** How to complete this task **
Find the word "resolution" in the records and copy every line where it occurs.

*** Opening of Extracted material ***

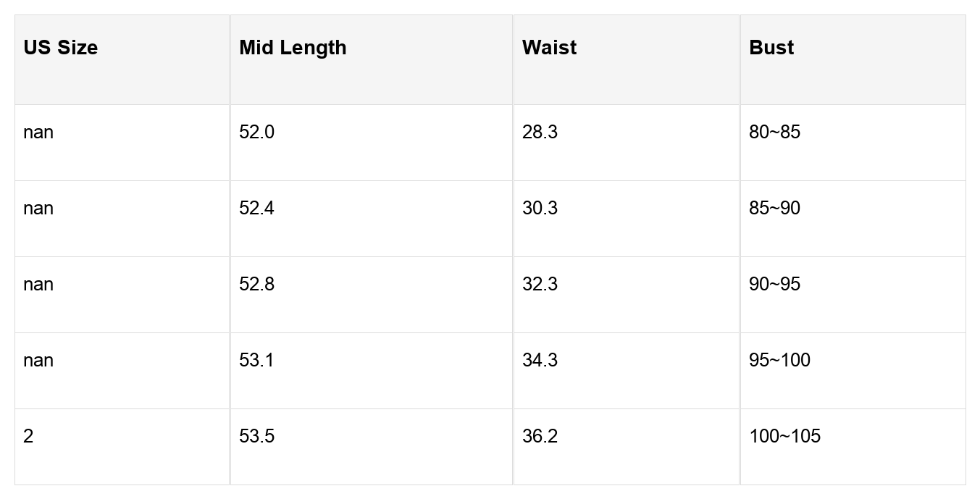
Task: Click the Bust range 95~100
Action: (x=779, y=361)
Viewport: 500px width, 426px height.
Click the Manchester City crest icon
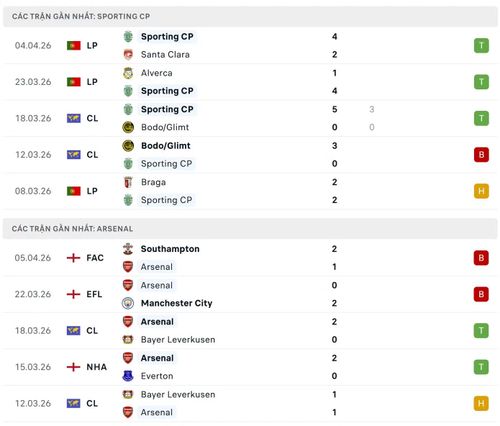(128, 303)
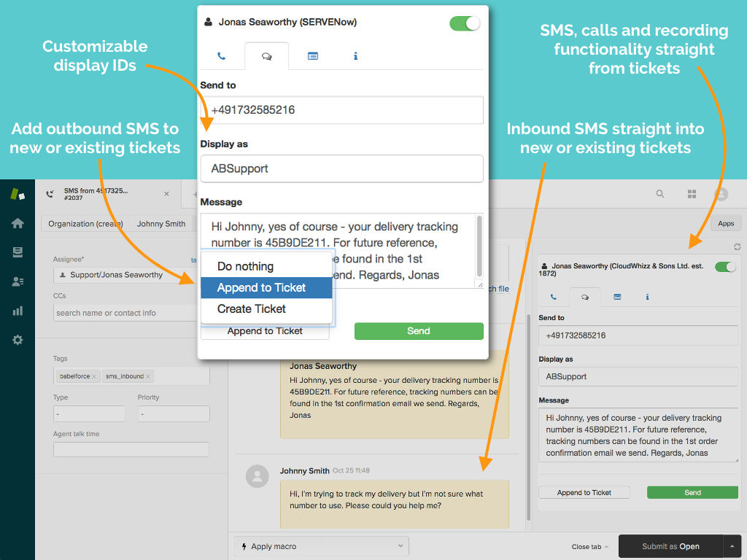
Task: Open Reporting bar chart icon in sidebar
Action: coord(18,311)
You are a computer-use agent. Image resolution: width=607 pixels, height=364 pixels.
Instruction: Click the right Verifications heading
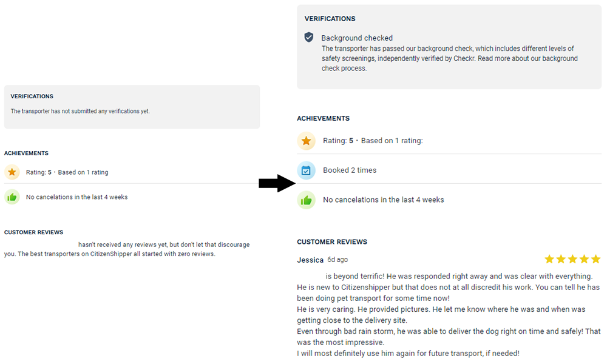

*** Close of Extracted material ***
*** Opening of Extracted material ***

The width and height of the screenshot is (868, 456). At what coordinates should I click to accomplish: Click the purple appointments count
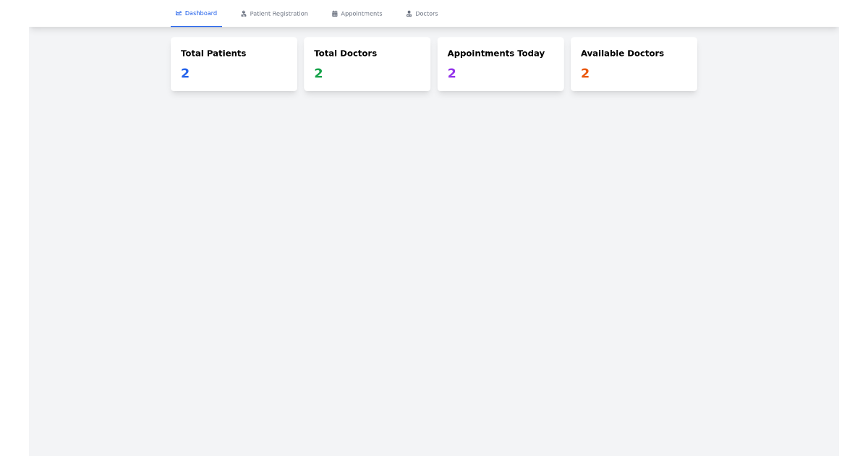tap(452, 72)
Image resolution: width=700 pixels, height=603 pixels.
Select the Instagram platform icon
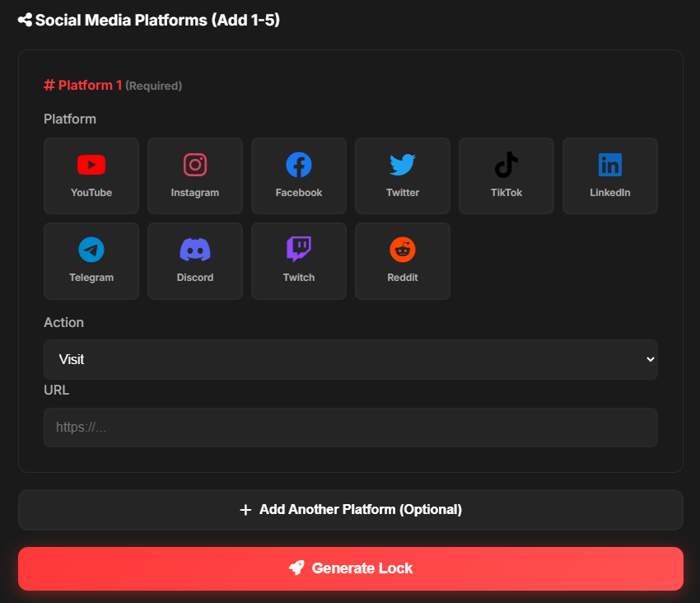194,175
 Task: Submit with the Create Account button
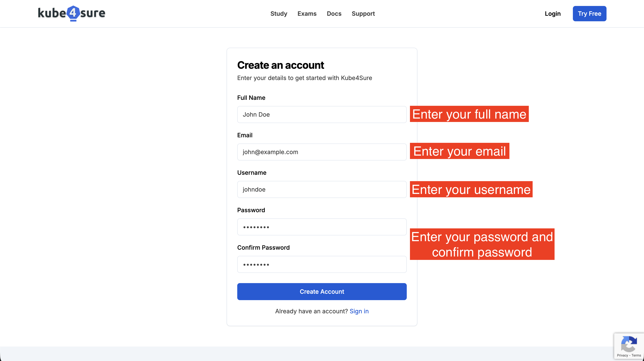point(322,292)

*** Close of Extracted material ***

** Output **
You are a computer-use agent. Image resolution: width=607 pixels, height=364 pixels.
Image resolution: width=700 pixels, height=603 pixels.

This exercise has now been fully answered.